In this appeal, the Court addresses whether the employer, County of Hudson (County), implemented an effective anti-sexual harassment workplace policy such that the County should be insulated from vicarious liability in a discrimination claim based on hostile work environment. Because the matter was resolved on motion for summary judgment granted to the County, the Court considers the facts in a light most favorable to Maria Gaines.
In August 1989, Maria Gaines was hired by the County to work as a Corrections Officer at the County Jail. At that time, Gaines received a copy of the County's Sexual Harassment Memorandum, dated December 9, 1988, and received updates issued in the 1990 and 1994 Employee Handbooks.
In 1998, Gaines filed suit against her supervisor, Captain Joseph Bellino, and the County of Hudson and its Correctional Facility, alleging, among other things, violations of the New Jersey Law Against Discrimination (LAD), arising from sexual harassment constituting a hostile work environment. For purposes of this appeal, only Gaines' LAD claims are at issue.
In December 1990, Gaines was assigned to the midnight shift in the section of the jail known as Modular One South. Gaines claims that one evening Captain Bellino and Sergeant Montenez entered the room where she was working. Shortly thereafter, Montenez left the room. Gaines claims that Captain Bellino grabbed her face and kissed her, forcing his tongue into her mouth.

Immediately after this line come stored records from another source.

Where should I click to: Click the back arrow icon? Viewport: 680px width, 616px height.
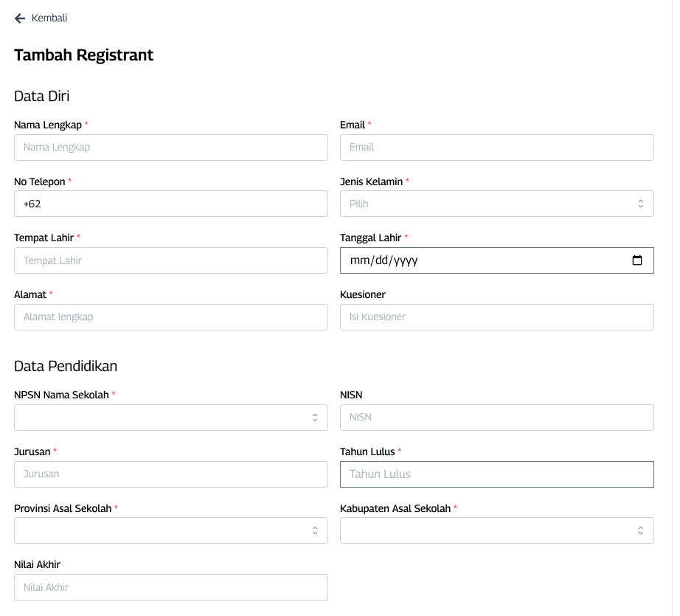pyautogui.click(x=19, y=18)
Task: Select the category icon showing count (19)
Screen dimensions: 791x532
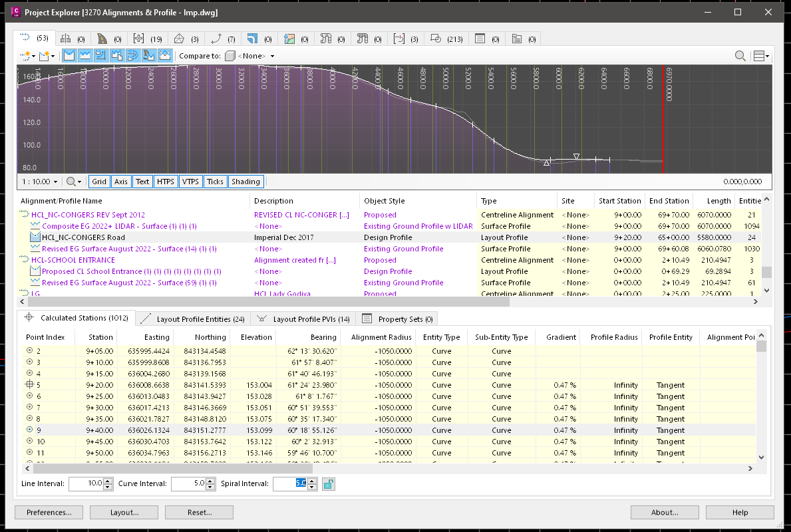Action: coord(138,39)
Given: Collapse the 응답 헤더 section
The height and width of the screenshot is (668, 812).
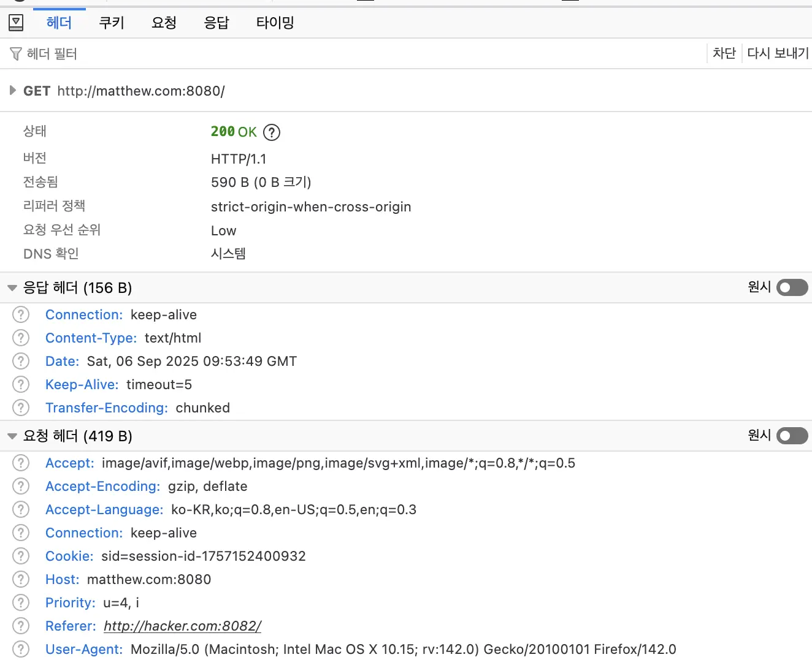Looking at the screenshot, I should coord(12,287).
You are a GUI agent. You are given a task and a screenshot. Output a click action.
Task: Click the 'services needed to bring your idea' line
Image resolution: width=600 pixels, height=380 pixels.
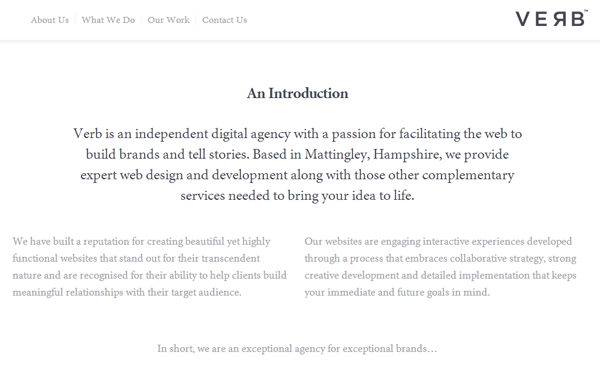pyautogui.click(x=297, y=196)
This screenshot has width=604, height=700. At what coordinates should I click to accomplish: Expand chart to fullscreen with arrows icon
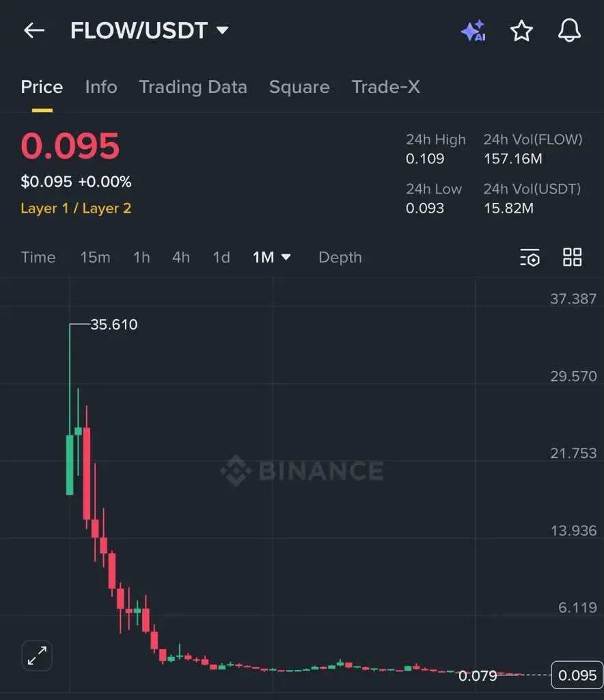pos(37,656)
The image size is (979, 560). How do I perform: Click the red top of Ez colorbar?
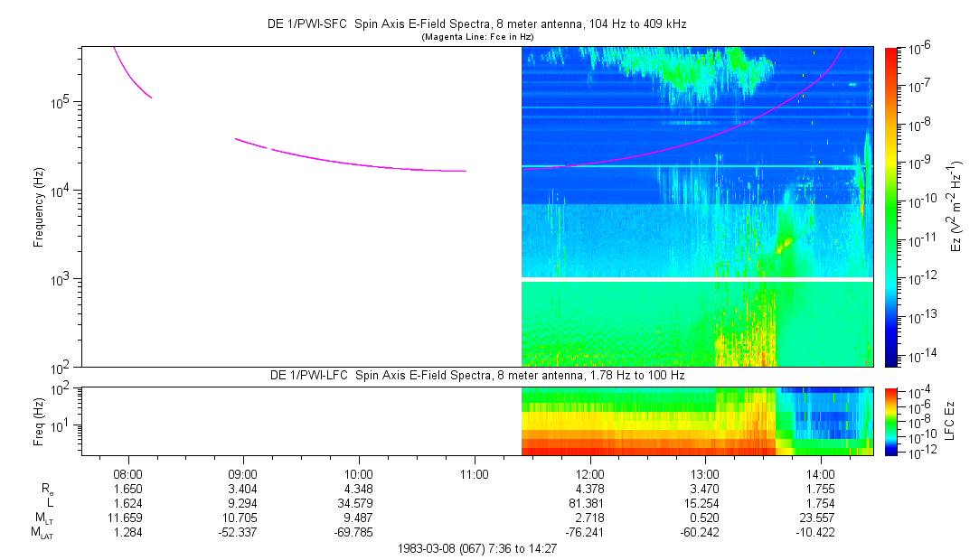click(x=891, y=52)
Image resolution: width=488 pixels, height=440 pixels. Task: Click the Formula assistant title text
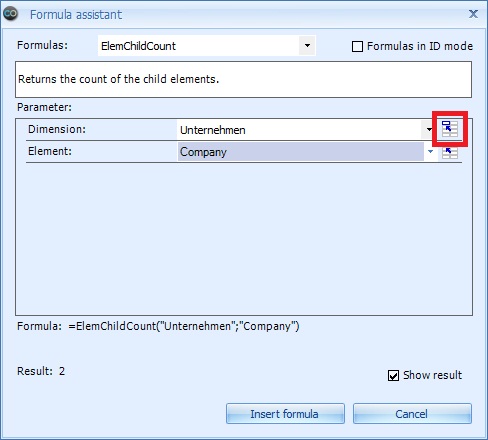(76, 15)
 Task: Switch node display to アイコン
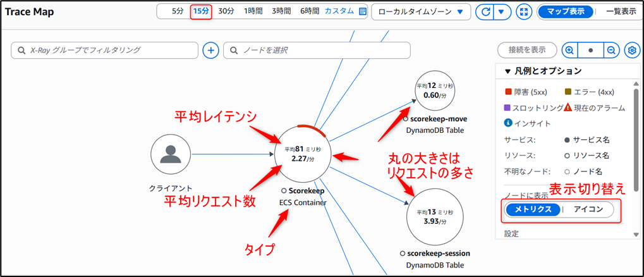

Immediately after the incident, Gaines told Lavara Ladson, another corrections officer working that night, what had happened. Ladson testified that Gaines was shaking and crying as she described the incident. Officer Ladson suggested that Gaines "write up" Bellino. Gaines also told Corrections Officer Senora Williams about the incident. Williams testified that Gaines looked as if she had been crying and that she advised Gaines to "watch herself." Finally, Officer Minnie Perez testified that Gaines had telephoned her at home on that night and recounted the incident to her. Perez described Gaines as "hysterical." Perez suggested to Gaines that she report Bellino but Gaines responded that no one would believe her and that she feared for her safety.
The following workday, Gaines confronted Sergeant Montenez, believing that he and Bellino had arranged the incident. He denied that accusation and suggested that Gaines report Bellino. Gaines also told Sergeant Arroyo that Bellino had forcibly kissed her. Although he advised her to file a complaint, Arroyo did not tell anyone about the incident and testified that he had not yet had any anti-sexual harassment training during that time.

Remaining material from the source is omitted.